■ **Prompt A**
Translate this sentence from the checklist on building platforms into Spanish: "The lists provided are neither complete nor exhaustive."

****

Note: This checklist presents a range of examples and product names to illustrate the various aspects of building technology platforms from scratch. The lists provided are neither complete nor exhaustive. They are intended to serve as relatable references, allowing readers to connect the content with familiar concepts and tools.
Ten Essential Choices for Building Platforms from Scratch
1. Technology Stack Essentials: Choosing the right set of technologies (programming languages, frameworks, databases, etc.) is crucial. This decision impacts not just the initial development but also long-term maintenance and scalability.
- Programming Languages: Java, C#, Python, JavaScript, Ruby, etc.
- Frameworks: React, Angular, Django, .NET, Spring Boot, etc.
- Databases: MySQL, PostgreSQL, MongoDB, Cassandra, Oracle, etc.
- Web Servers: Apache, Nginx, IIS, Azure Web Apps etc.
- DevOps Tools: Docker, Kubernetes, Jenkins, Github, GitLab CI/CD, etc.
- Front-End Technologies: HTML, CSS, Vue.js, Svelte, etc.
- Mobile Development Frameworks: React Native, Flutter, Xamarin, etc.
- API Technologies: REST, GraphQL, gRPC, etc.
- Monitoring and Logging Tools: Prometheus, Grafana, ELK Stack, Splunk, Azure Monitor / Insight, etc.
- Security Tools: OWASP ZAP, Fortify, SonarQube, etc.
- Infrastructure as Code (IaC): Terraform, Ansible, Azure Resource Management (ARM) and Bicep, AWS CloudFormation, etc.
- Project Management: Office tools, JIRA etc.
- Project Requirements - The primary goal of any technology stack is to meet the project's functional and non-functional requirements. For instance, if the project requires heavy data processing, a technology known for its performance (like C# or Java) might be preferable. Similarly, for a web application, JavaScript frameworks like React or Angular are essential (often multiple technologies are needed in different layers, depending on the platform).
- Team Expertise, Community Support - The skill set of the development team greatly influences the choice of technology. Using a technology stack that the team is familiar with can accelerate development and reduce the learning curve. However, it's also important to balance team expertise with the project needs.
- Long-Term Sustainability - Choosing technologies that are likely to be supported and updated in the long term is crucial for the maintainability and scalability of the project. This includes not only the core technology but also libraries and tools.

****

■ **Prompt B**
Pull out each line of the records below that contains the word "height".

■ **Data entries**
****

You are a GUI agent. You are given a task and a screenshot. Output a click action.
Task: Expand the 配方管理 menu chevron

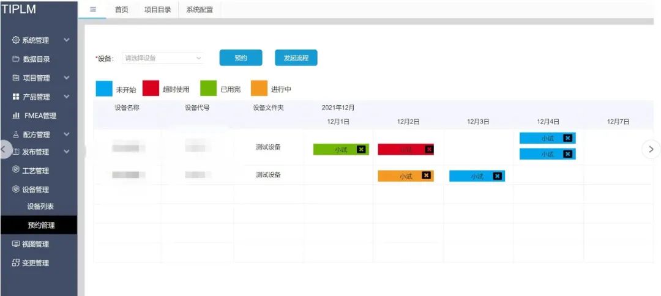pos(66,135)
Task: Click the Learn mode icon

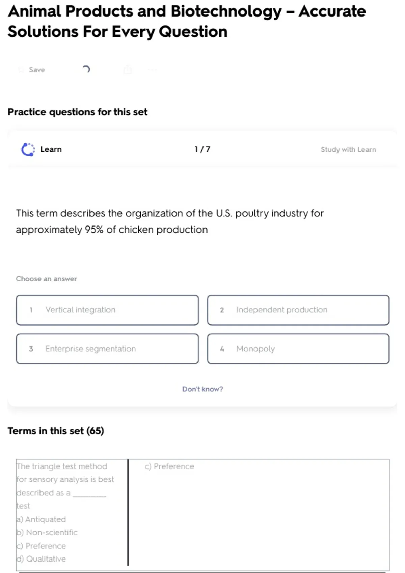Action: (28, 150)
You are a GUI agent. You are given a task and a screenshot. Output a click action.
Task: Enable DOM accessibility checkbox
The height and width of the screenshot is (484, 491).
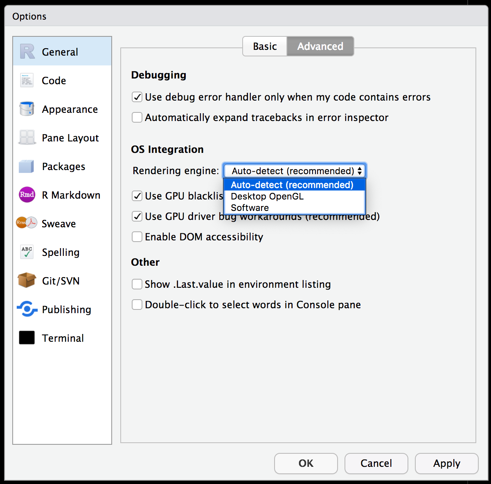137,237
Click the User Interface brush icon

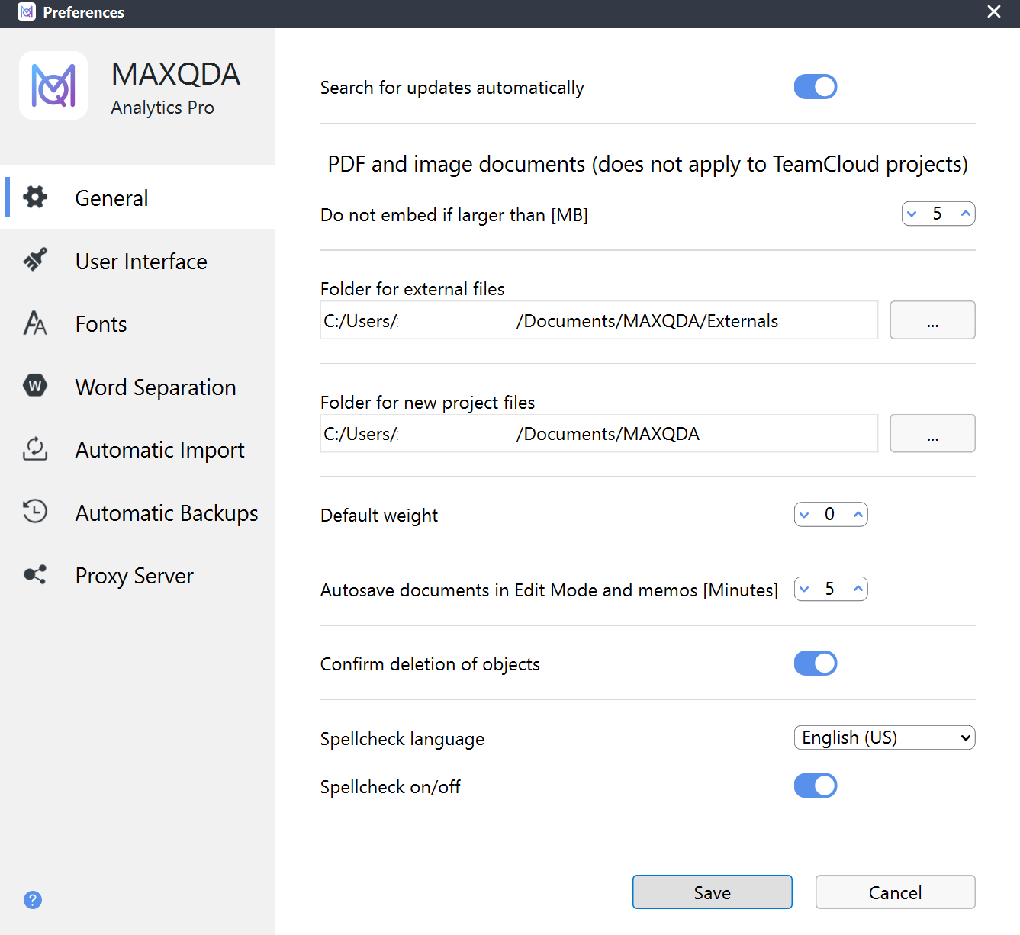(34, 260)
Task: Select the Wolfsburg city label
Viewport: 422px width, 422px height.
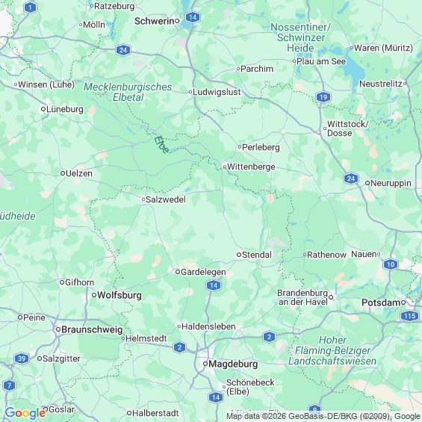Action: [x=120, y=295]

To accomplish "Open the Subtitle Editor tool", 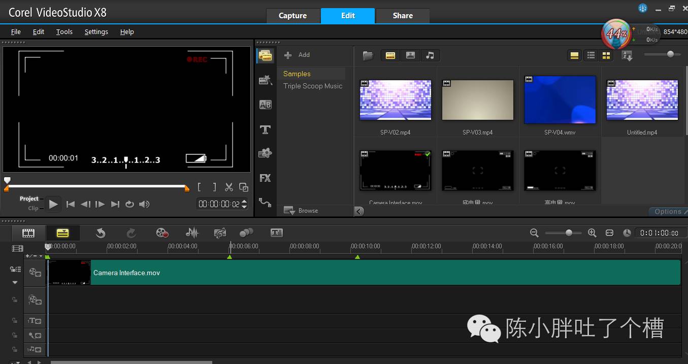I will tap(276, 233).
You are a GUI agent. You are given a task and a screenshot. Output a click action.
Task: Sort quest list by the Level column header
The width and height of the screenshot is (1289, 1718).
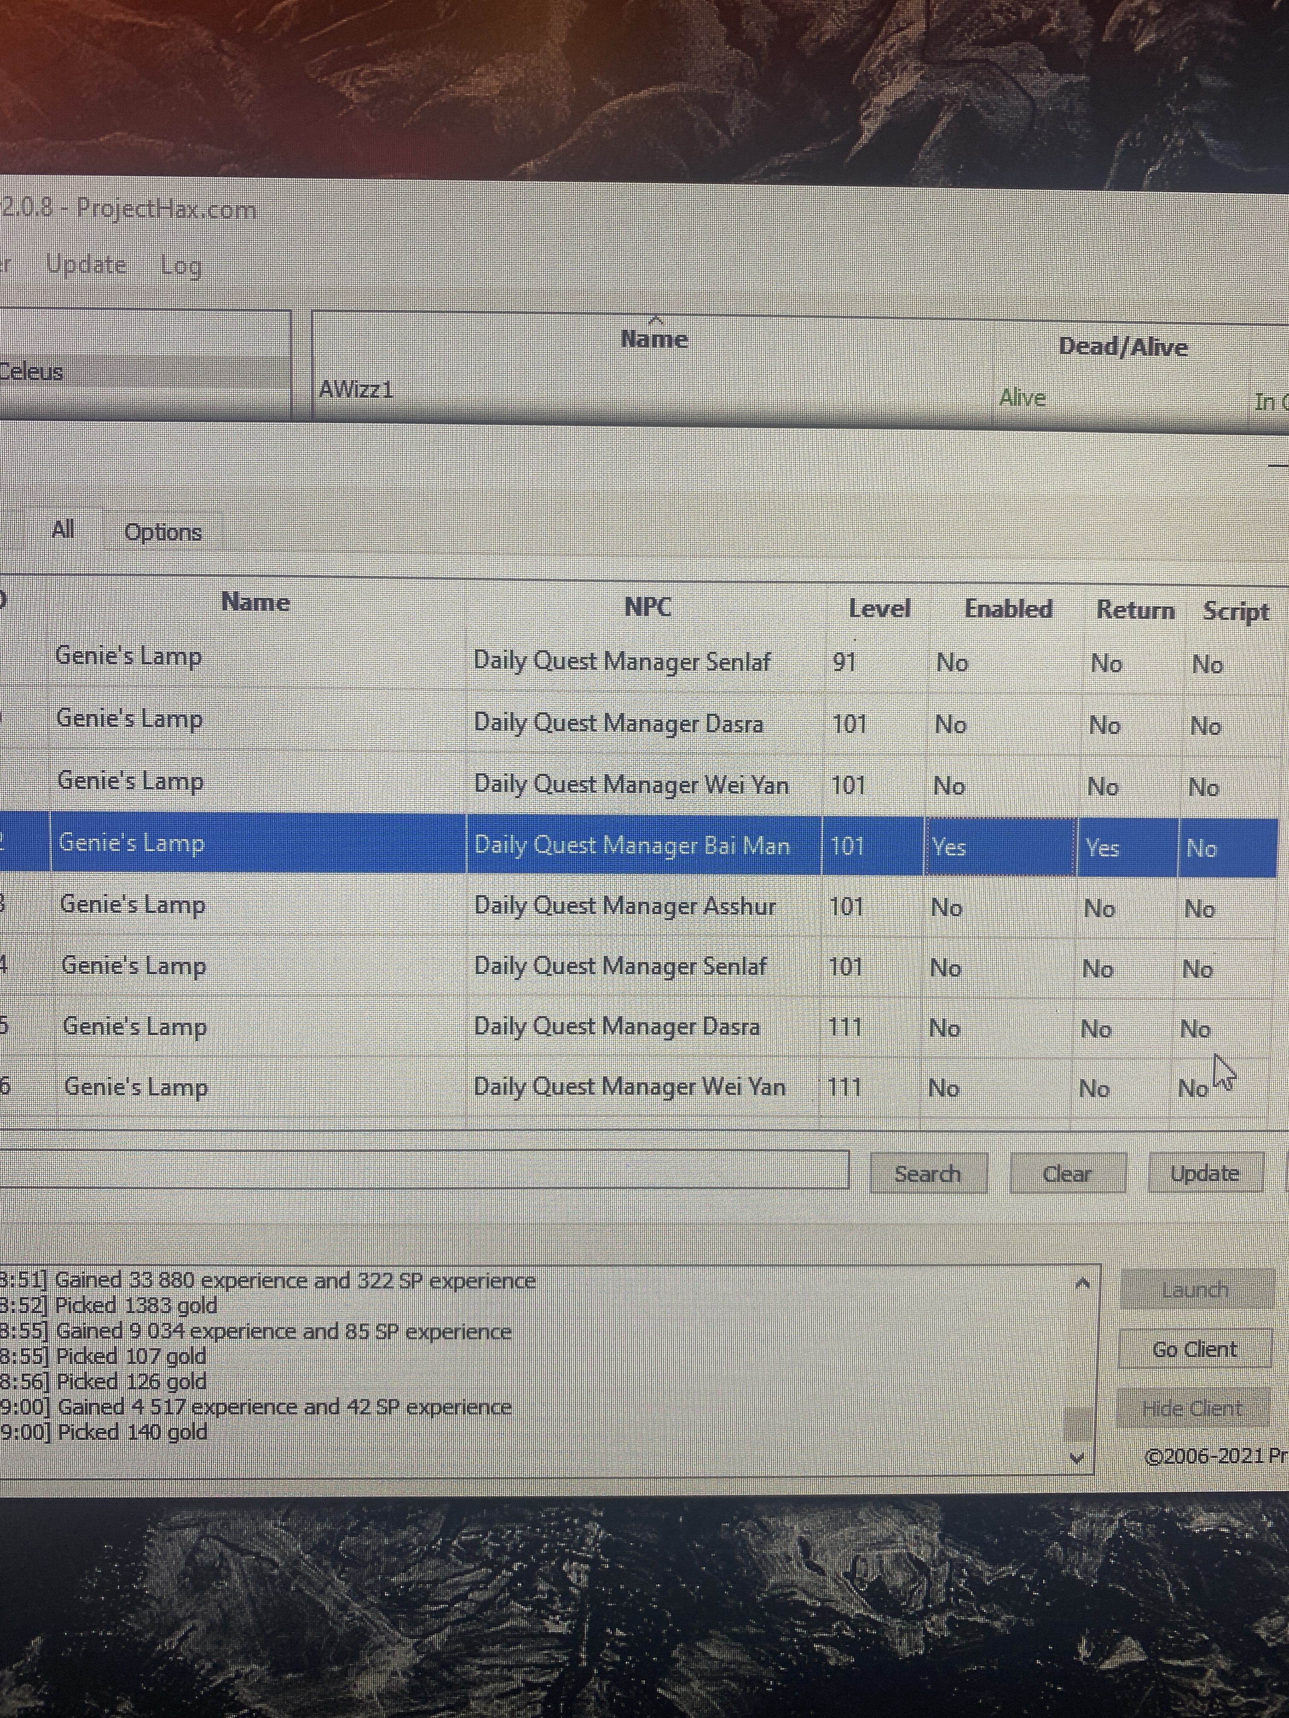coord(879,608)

****

■ **Full answer A**
Las listas proporcionadas no son completas ni exhaustivas.

■ **Full answer B**
The height and width of the screenshot is (484, 491).
Viewport: 422px width, 422px height.
The width and height of the screenshot is (1289, 1718).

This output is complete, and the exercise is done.